One of the key challenges in developing a chatbot is correctly interpreting the intent of users' natural language messages. Models for message categorization are typically trained and optimized on heterogeneous data, without a focus on demographic equity, which can result in substantial disparity in accuracy and accessibility for underrepresented population segments. At Nivi, we have developed an Equitable Annotation Framework to explicitly center equity throughout incremental development and assessment of Natural Language Processing (NLP) models. In this post, we examine the Equitable Annotation Framework and early promising results from an application to improving gender equity.
Background: Chat intent classification at Nivi
The askNivi chatbot is primarily a multiple choice interface. However, every day, it receives hundreds of spontaneous natural language messages from users seeking agency in their own health. We have trained classifiers to recognize those intents, and have a growing set of customized reactions and protocols to react to detected user intent.
To date, these models are trained using supervised machine learning on small annotated data sets. Retraining, fueled by more annotated data, leads to improved accuracy and improved user experience, especially if done equitably.
The Equitable Annotation Framework
Nivi has prototyped a tool and workflow, the Equitable Annotation Framework (EAF), to enable incremental accuracy improvement for Natural Language Processing tasks (initially, chat intent) with continuous optimization for equity. We use the EAF to implement a human-in-the-loop evaluation and retraining process, in which the chat intent decisions of NLP classifiers and bot responses are evaluated in context, with user demographic associations preserved. Human judgements in this workflow serve purposes: equitable evaluation and equitable system training.
With each iteration of the workflow, accuracy of the NLP system (compared to human judgements) is evaluated both for the whole sample and segmented by demographic (in this case, gender). The newly annotated data becomes gold-standard data which is used to retrain the NLP classifiers. With each iteration, data is sample weighted to intentionally increase the portion of data from demographic classes previously showing lower accuracy; thus, the retraining framework counteracts existing inequity, biasing development to improve most for those who have experienced the worst outcomes.
Baseline results found significantly lower accuracy on men’s messages than women’s – likely due to men being the minority in the operating context and therefore also in the training data (training data was 79% women and 21% men). Our initial experiment protocol was to approach retraining to mitigate this disparity while improving the model with incremental batches of roughly 500 audited messages with an intentionally skewed distribution (40% women, 60% men).

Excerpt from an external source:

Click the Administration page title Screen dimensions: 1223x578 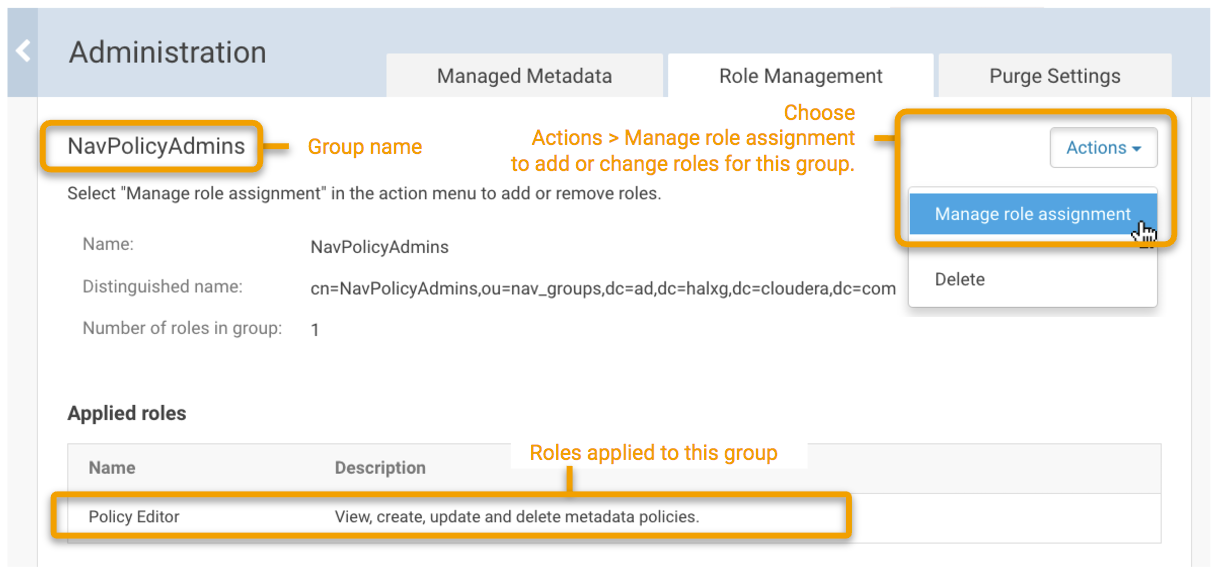pos(167,52)
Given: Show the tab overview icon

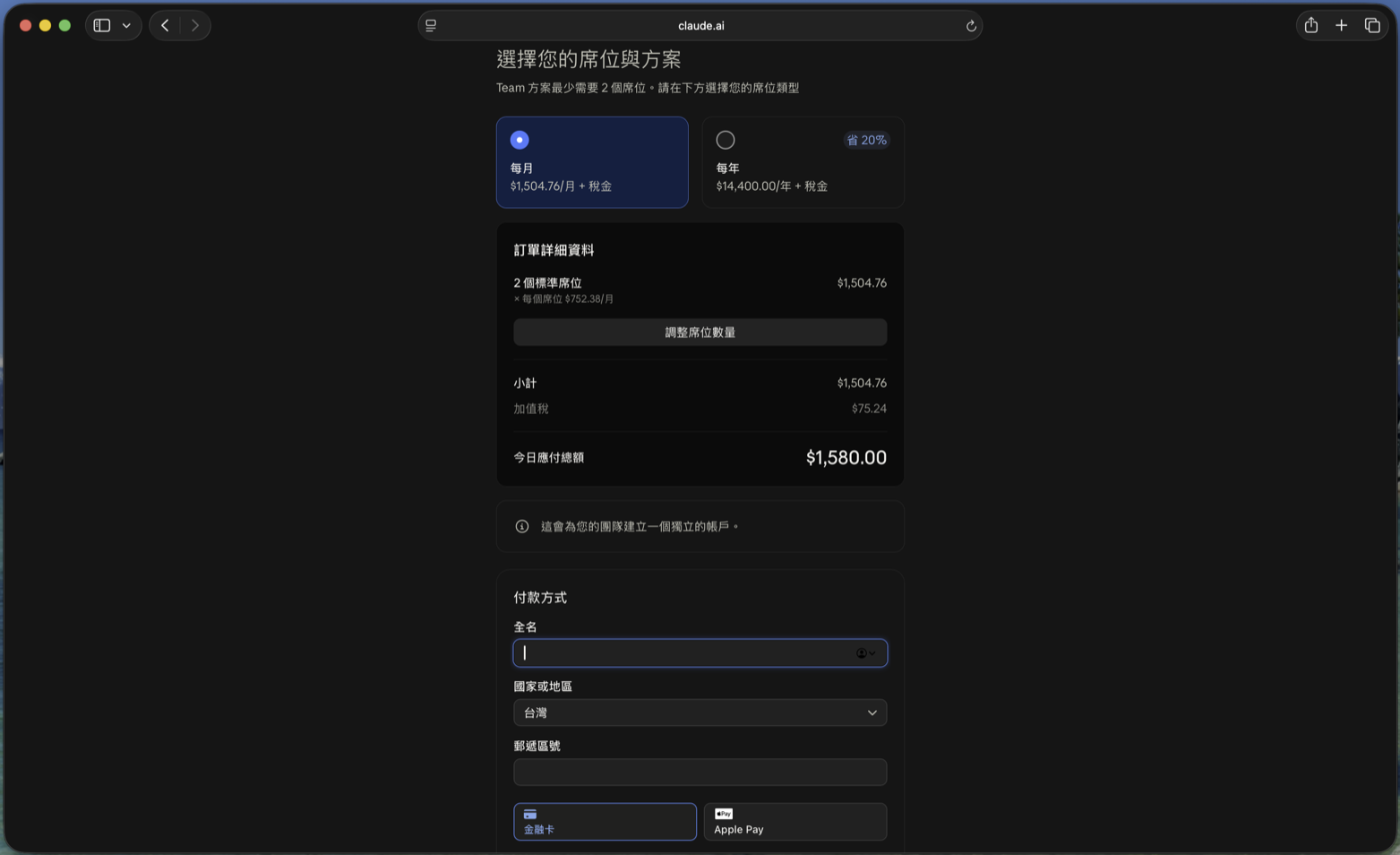Looking at the screenshot, I should (1371, 25).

Retraining in this protocol turned out to be surprisingly sensitive to gender composition -- after one increment, accuracy on men's messages outperformed women's messages on both precision and recall (two measures of accuracy). It was certainly effective at improving outcomes for the minority demographic, but impossible to observe incremental progress.
In order to better observe incremental outcomes, we restarted with batches of roughly 125 examples. Under that modified protocol, we can clearly see the gradual effect of gender-aware retraining. Both precision and recall improve immediately and gradually for the minority demographic, whereas the majority demographic takes an initial hit in accuracy but then returns to baseline by the third round of training.
Equitable Annotation is an effective approach
From these early results, we conclude that the Equitable Annotation Framework is an effective tool for mitigating biased outcomes in NLP. Nivi is committed to using this and other best practices for ensuring equity within our product now and in the future.